— Problem details —
Pictures stay out of the copy. Everything else in the records must be repeated exactly.
══ Provided information ══
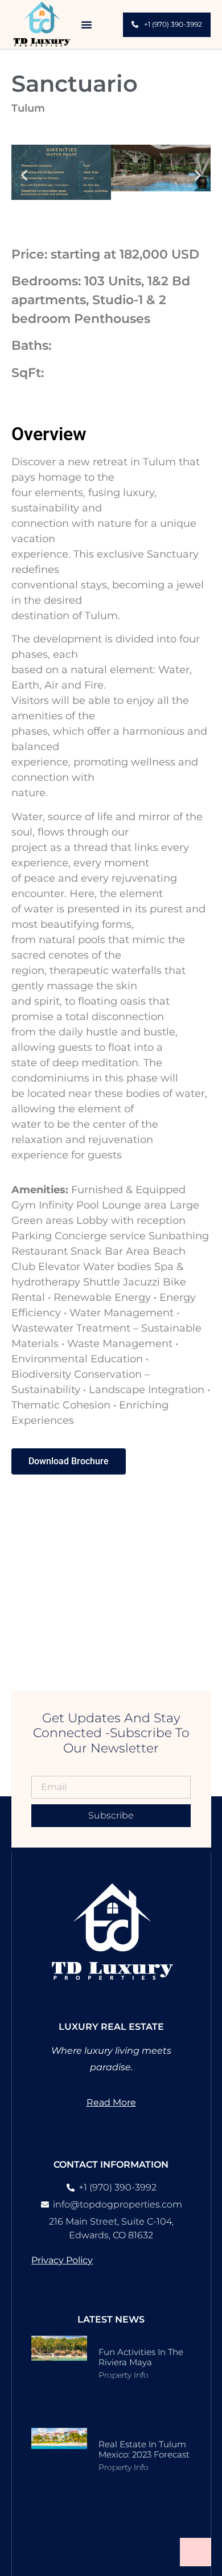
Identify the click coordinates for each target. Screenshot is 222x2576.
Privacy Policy (62, 2260)
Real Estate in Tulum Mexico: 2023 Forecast (144, 2449)
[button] (86, 24)
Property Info (123, 2375)
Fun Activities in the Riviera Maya (140, 2357)
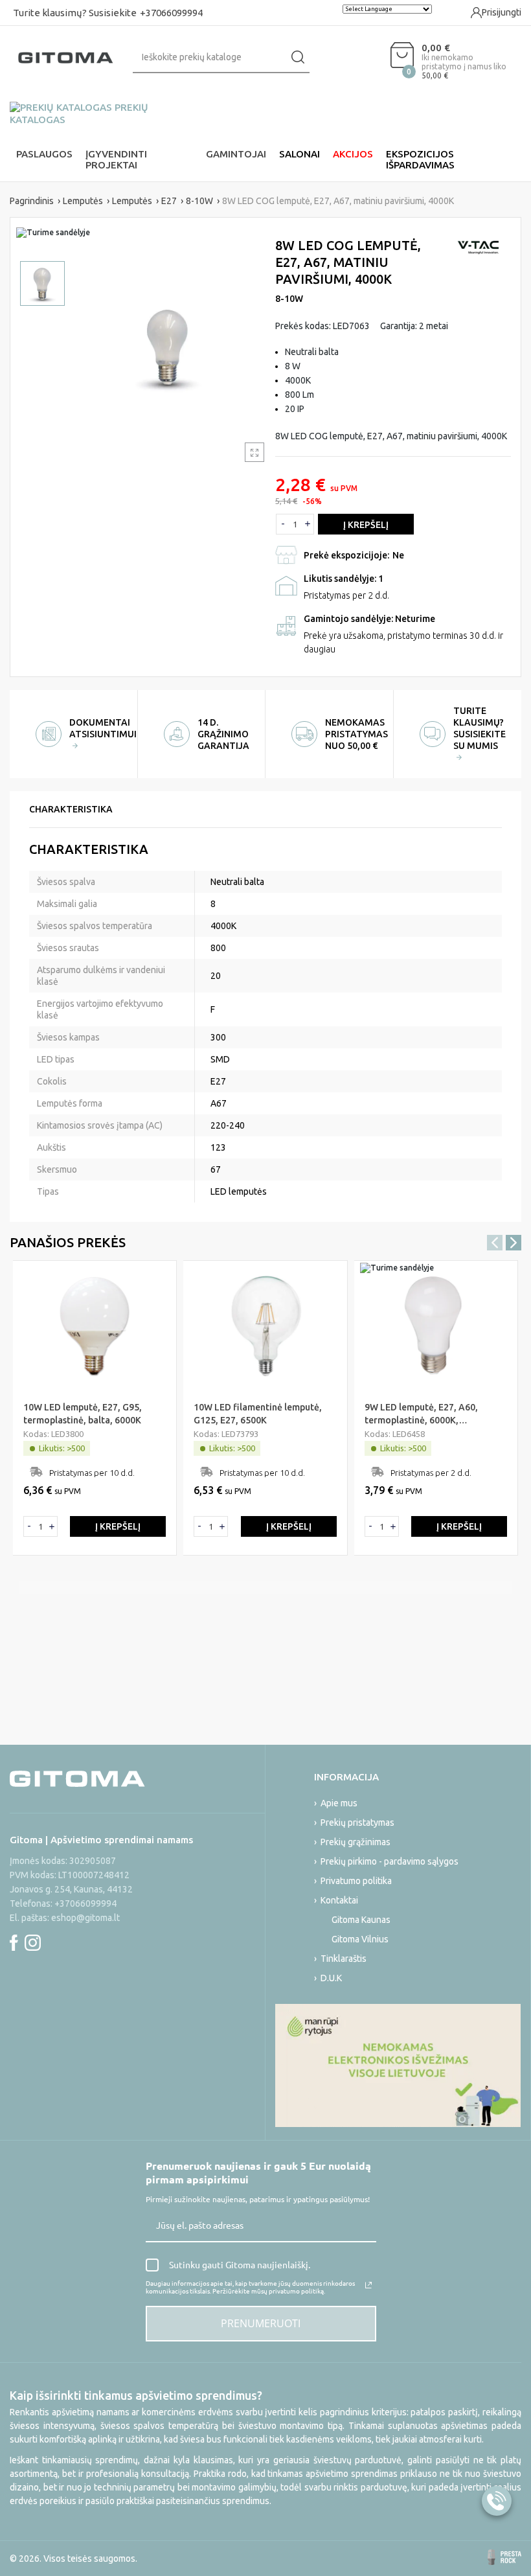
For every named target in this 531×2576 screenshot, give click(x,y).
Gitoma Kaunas (361, 1920)
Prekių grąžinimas (355, 1842)
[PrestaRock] (504, 2557)
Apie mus (339, 1803)
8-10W (289, 298)
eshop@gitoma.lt (85, 1918)
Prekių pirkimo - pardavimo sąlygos (389, 1861)
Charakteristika (71, 809)
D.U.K (331, 1978)
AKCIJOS (353, 153)
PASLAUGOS (44, 153)
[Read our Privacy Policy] (368, 2285)
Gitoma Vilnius (360, 1939)
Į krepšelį (366, 525)
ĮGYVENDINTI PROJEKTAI (116, 159)
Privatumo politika (356, 1881)
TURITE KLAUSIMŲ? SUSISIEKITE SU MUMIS (479, 728)
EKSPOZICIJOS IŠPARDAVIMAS (420, 159)
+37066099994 (171, 12)
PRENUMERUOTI (260, 2323)
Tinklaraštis (344, 1958)
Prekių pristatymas (357, 1822)
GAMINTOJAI (236, 153)
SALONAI (299, 153)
═══
— Written answer —
Identify the click coordinates for each target. Screenshot is 222x2576.
Privacy Policy (62, 2260)
Real Estate in Tulum Mexico: 2023 Forecast (144, 2449)
[button] (86, 24)
Property Info (123, 2375)
Fun Activities in the Riviera Maya (140, 2357)
For every named target in this 531×2576 screenshot, give click(x,y).
Gitoma Kaunas (361, 1920)
Prekių grąžinimas (355, 1842)
[PrestaRock] (504, 2557)
Apie mus (339, 1803)
8-10W (289, 298)
eshop@gitoma.lt (85, 1918)
Prekių pirkimo - pardavimo sąlygos (389, 1861)
Charakteristika (71, 809)
D.U.K (331, 1978)
AKCIJOS (353, 153)
PASLAUGOS (44, 153)
[Read our Privacy Policy] (368, 2285)
Gitoma Vilnius (360, 1939)
Į krepšelį (366, 525)
ĮGYVENDINTI PROJEKTAI (116, 159)
Privatumo politika (356, 1881)
TURITE KLAUSIMŲ? SUSISIEKITE SU MUMIS (479, 728)
EKSPOZICIJOS IŠPARDAVIMAS (420, 159)
+37066099994 (171, 12)
PRENUMERUOTI (260, 2323)
Tinklaraštis (344, 1958)
Prekių pristatymas (357, 1822)
GAMINTOJAI (236, 153)
SALONAI (299, 153)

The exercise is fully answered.